(RECORDS FOR THE TASK begins)

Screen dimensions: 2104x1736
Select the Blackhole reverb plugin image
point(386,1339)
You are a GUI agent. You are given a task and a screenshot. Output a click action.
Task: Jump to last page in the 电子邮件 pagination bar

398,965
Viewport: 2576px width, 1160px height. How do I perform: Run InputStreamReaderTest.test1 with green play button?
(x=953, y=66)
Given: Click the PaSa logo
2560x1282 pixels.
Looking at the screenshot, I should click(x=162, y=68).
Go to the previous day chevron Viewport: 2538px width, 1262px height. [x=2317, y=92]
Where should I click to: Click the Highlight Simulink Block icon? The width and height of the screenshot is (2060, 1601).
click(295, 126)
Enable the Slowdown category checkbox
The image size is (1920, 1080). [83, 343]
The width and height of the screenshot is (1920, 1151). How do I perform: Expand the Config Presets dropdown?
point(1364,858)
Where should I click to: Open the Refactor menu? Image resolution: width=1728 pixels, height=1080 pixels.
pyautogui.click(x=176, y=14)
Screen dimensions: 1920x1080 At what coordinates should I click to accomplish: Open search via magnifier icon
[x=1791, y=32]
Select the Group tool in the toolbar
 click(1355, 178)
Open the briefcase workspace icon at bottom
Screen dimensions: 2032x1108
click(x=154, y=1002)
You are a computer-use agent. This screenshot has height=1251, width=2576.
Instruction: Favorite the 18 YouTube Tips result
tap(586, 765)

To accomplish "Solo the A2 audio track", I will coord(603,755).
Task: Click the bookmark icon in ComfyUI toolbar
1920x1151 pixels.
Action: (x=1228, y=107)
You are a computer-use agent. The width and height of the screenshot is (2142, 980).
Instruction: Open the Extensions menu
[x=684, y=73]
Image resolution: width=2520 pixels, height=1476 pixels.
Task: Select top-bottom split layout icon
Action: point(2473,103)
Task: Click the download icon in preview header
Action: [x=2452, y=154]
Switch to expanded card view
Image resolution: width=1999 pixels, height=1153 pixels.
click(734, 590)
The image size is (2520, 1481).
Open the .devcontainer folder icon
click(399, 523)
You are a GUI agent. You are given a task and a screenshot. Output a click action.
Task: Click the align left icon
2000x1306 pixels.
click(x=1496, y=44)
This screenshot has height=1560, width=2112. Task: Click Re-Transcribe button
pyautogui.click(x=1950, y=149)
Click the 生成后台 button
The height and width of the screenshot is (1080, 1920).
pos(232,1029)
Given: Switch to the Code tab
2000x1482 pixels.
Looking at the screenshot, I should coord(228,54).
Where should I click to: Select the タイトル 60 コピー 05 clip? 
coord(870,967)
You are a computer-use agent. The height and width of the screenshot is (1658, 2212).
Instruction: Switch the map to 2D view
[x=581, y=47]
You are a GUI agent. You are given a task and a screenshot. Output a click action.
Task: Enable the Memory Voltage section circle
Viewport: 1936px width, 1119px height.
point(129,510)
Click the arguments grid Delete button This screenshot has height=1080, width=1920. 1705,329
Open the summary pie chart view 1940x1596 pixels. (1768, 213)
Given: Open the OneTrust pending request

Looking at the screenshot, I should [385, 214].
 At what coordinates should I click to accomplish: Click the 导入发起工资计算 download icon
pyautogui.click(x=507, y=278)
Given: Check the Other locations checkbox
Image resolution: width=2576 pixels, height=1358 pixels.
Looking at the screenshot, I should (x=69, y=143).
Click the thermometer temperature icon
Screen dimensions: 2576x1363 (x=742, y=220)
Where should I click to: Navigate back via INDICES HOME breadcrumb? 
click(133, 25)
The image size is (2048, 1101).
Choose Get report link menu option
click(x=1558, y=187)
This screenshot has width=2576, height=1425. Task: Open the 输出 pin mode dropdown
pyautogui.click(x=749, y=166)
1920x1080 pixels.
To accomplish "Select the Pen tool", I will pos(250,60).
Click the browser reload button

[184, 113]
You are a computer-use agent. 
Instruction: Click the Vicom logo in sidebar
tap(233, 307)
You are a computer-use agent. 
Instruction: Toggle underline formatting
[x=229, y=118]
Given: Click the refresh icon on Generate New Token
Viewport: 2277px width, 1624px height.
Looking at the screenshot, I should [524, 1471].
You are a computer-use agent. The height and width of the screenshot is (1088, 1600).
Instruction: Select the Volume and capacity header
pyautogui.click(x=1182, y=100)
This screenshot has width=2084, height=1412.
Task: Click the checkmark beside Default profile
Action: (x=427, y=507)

(RECORDS FOR THE TASK ends)

REQUIREMENT. Set down, please, the lines from the line holding "is (1088, 1600)." through the final line of the data, exactly and with nothing added.

RESULT FOR THIS EXERCISE.
You are a computer-use agent. The height and width of the screenshot is (1088, 1600).
Instruction: Select the Volume and capacity header
pyautogui.click(x=1182, y=100)
This screenshot has width=2084, height=1412.
Task: Click the checkmark beside Default profile
Action: (x=427, y=507)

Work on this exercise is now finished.